▶ _Stated task 1_
Answer these questions about the account of targeting family members with Meta ads, one a line:
(a) How many radius targeting rules were used to target the parents' house?
(b) To what amount was the daily budget raised?
(c) What happened to the main road leading to the highway?
▶ _Stated task 2_
Write a continuation of the account of targeting family members with Meta ads, starting after its last sentence.

As a data scientist, I’m often collaborating with a team of digital marketers at DS, notably on designing custom audiences, automating the deployment of ads, and analyzing digital marketing performance. This collaboration is what prompted my idea. As ridiculous as it sounds, I decided to send my parents and sister targeted ads on Meta hoping to hype the event a bit and get their RSVP.

Screenshot of Meta advertisement titled “Fête Apex” with a photo of a golden retriever wearing an orange collar with pixelated sunglasses superimposed over the dog’s eyes

I used geofencing, a technique used to specify geographic inclusion and exclusion areas when creating audiences. With 5 radius targeting rules, I was able to more or less target only my parents’ house where my sister was also living. I thought it was an ingenious idea and got a little carried away with my ad creative.

After the first day, I didn’t receive the result I anticipated as my audience was too narrow and I was probably competing against legitimate advertisers. I only had about 1 impression (which was most likely myself). So I decided to use a digital marketing strategy I’d learned about and increased the daily budget to $20 to help increase the chances that my family would see the ad.

Then something I didn’t anticipate happened. 

The main and only road that leads to the highway closed and traffic was rerouted onto a nearby residential street… 

Which happened to also be the street where my parents’ house is located…

Because of the volume of traffic, cars were slowly driving past my parents’ house. Which kept them inside the geofence for longer and had time to be targeted.

▶ _Dataset section_
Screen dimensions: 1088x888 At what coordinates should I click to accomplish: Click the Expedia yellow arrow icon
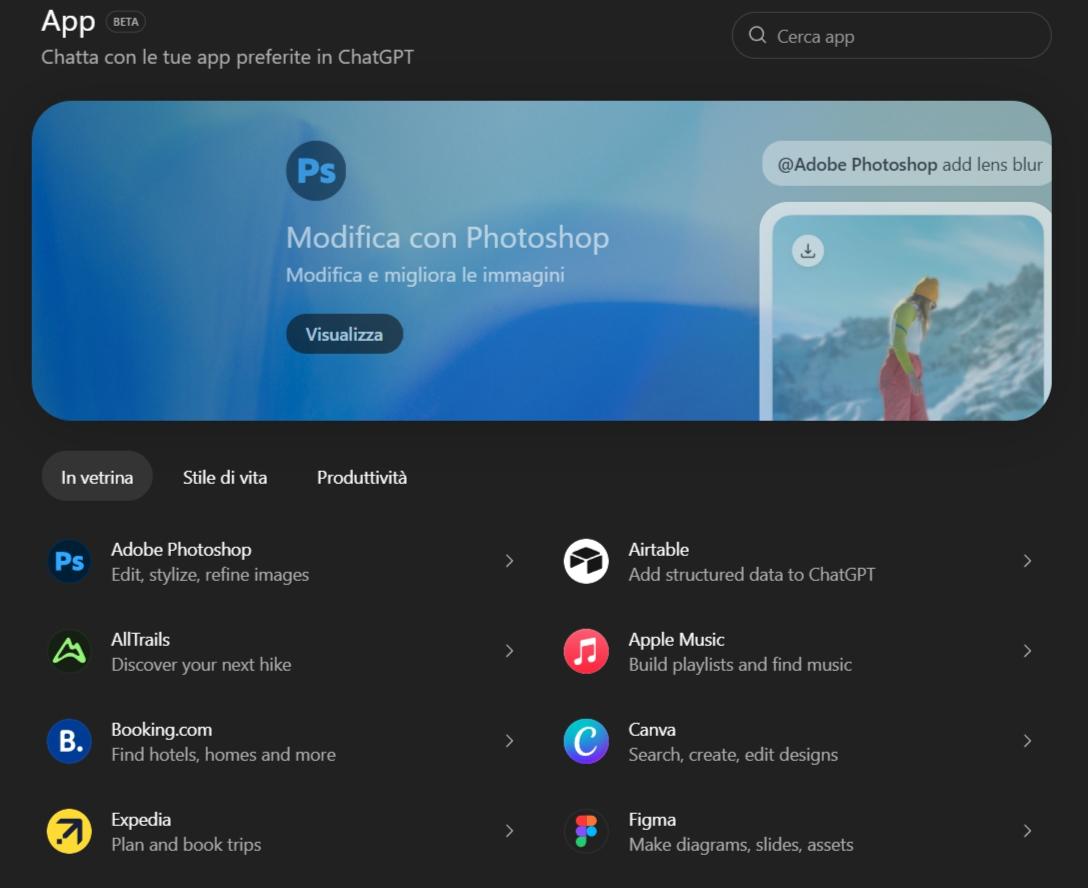pos(69,831)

▶ _Output 1_
(a) Five.
(b) $20.
(c) It closed, and traffic was rerouted onto a nearby residential street.

▶ _Output 2_
The result was that I invited a total of 1,853 people, including my family, over 3 days to my dog’s birthday. My ad was displayed 2,371 times and I topped my daily budgets 3 days in a row. The one metric that I was interested in, the conversion, was lower than I wanted, which I guess is better than higher in this case. In the end, Apex’s birthday party was a success as he was surrounded and celebrated by his loving family.

Apart from being a little intense regarding my dog’s birthday, there are few things that I’ve learned. As a data scientist, it’s important to understand the domain I’m working in but also to acknowledge that I’ll never have the same level of expertise as someone who’s been working in the digital marketing field for years. Optimizing and getting the right people to convert/engage is hard and requires active monitoring and adjustment. In the future, I’ll stick to data and leave the advertising to the digital marketers at DS.